PROVIDED TEXT:
And the Award for Lowest Availability in Midtown Goes To …

reprints


Times Square!

Okay, by Newmark (NMRK) Grubb Knight Frank’s submarket definition, it’s technically called Westside/Times Square, but close enough. And how appropriate, with the Tony Awards just around the corner, that the center of theater is also the hottest submarket in Midtown at the moment.

SEE ALSO: CMBS Issuance Hits 2021 Highs, Even If Office Health Remains Precarious

At NGKF, the Westside/Times Square (W/TS) submarket is defined as West 41st Street to West 62nd Street, from Seventh Avenue to the Hudson River. At the end of May, there were just over 2.5 million square feet being marketed, for a Class A availability figure of 8.1 percent (the next lowest today in Midtown is the East Side at 11.1 percent).

W/TS availability has eased since a post-recession high of 12.6 percent back in February 2011, although it remains well above its recent record low of 4.5 percent in August and September of 2007. Now there is a tendency to think of a low availability rate as a good thing, but of course “it ain’t necessarily so,” to borrow a song from Gershwin’s Porgy & Bess. Certainly a landlord would be pleased with a tight market, and it would follow that the economy must be performing well, with companies in hiring mode.

EXTRACTED INFORMATION:
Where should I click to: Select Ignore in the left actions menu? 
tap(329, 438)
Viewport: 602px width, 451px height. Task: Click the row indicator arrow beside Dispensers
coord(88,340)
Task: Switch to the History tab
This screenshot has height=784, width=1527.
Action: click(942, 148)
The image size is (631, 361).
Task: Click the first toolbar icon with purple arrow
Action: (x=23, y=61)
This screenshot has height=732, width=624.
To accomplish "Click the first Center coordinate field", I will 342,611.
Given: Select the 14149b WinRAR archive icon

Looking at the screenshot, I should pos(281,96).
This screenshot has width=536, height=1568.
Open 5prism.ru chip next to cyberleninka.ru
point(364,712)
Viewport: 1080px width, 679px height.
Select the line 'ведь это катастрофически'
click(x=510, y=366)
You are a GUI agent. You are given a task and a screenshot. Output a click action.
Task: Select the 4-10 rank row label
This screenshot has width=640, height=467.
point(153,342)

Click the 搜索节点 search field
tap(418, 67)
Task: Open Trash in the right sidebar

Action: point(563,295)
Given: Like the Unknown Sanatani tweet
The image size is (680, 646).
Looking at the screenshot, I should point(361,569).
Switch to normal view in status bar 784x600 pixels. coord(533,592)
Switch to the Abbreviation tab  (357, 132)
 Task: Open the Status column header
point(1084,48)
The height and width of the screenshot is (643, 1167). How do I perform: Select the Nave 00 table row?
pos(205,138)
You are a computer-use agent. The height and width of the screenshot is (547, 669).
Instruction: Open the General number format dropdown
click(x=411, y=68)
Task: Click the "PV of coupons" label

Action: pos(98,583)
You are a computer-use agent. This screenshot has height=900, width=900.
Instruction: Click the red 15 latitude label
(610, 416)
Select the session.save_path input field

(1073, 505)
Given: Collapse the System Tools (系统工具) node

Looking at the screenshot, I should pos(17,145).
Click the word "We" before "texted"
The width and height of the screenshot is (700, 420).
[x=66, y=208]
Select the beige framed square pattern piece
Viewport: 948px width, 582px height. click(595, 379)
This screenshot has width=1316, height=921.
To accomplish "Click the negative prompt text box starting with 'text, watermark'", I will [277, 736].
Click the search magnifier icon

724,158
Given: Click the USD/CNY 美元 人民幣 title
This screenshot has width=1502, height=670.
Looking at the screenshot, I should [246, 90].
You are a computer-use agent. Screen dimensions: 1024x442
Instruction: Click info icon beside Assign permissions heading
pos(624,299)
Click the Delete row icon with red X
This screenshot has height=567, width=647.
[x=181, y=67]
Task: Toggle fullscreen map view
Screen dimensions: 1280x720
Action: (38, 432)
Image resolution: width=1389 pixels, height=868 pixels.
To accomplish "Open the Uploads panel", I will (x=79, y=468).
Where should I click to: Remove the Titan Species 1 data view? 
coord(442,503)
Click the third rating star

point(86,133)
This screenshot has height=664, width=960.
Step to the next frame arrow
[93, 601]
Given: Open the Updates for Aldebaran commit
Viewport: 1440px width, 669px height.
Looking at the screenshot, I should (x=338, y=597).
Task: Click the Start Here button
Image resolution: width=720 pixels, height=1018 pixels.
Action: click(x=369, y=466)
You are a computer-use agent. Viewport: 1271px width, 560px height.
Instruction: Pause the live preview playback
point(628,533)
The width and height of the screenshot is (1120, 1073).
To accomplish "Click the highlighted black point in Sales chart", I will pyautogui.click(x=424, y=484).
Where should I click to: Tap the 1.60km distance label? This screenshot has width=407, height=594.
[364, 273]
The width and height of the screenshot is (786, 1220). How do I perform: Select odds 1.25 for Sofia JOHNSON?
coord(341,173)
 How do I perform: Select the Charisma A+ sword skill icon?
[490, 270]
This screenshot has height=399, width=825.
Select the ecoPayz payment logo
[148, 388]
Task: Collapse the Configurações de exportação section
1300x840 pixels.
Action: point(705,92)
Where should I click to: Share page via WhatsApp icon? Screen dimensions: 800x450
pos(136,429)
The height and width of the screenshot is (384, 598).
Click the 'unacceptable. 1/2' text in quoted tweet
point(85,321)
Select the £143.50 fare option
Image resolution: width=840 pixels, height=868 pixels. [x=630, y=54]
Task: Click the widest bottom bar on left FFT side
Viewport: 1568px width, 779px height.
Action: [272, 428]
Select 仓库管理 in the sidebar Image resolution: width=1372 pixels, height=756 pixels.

WHAT THIS EXERCISE ASKS:
1. From the article on Midtown office availability, extract the stretch from "W/TS availability has" through "in hiring mode.".
2. Extend the article on Midtown office availability, picking up after its final sentence.

EXPECTED RESPONSES:
1.
W/TS availability has eased since a post-recession high of 12.6 percent back in February 2011, although it remains well above its recent record low of 4.5 percent in August and September of 2007. Now there is a tendency to think of a low availability rate as a good thing, but of course “it ain’t necessarily so,” to borrow a song from Gershwin’s Porgy & Bess. Certainly a landlord would be pleased with a tight market, and it would follow that the economy must be performing well, with companies in hiring mode.

2.
However, a tenant in the market may have a slightly different viewpoint: a hot market usually means higher rents, which can dissuade a firm from staying, moving or expanding within a certain area. In some cases, the cost could push it out of a city like New York altogether. Rents in W/TS have indeed been climbing, with the average asking rate for Class A availability now at $64.71 per square foot, up 21.7 percent from its post-recession low of $53.17 per square foot, although still 28 percent below its record high of $89.89 per square foot in May 2007.

Asking rents may rise even further as additional top-tier availability comes online. Within the next few months, two blocks of space will likely enter NGKF’s numbers—478,000 square feet (currently in the construction phase) at 250 West 55th Street and approximately 700,000 square feet at 4 Times Square (from soon-to-relocate Condé Nast, in the office building that many consider the first to have kick-started the Times Square renaissance).

This could take the W/TS Class A availability rate from its current 8.1 percent to 11.5 percent. But “don’t rain on my parade,” as Ms. Barbra Streisand sang in Funny Girl. With uses from office to hospitality to retail to, of course, culture, “everybody say yeah” as they belt out in Kinky Boots (finally a modern reference, from a new Lauper/Fierstein/Mitchell musical) and check out Westside/Times Square—the hottest ticket … er, submarket—in Midtown.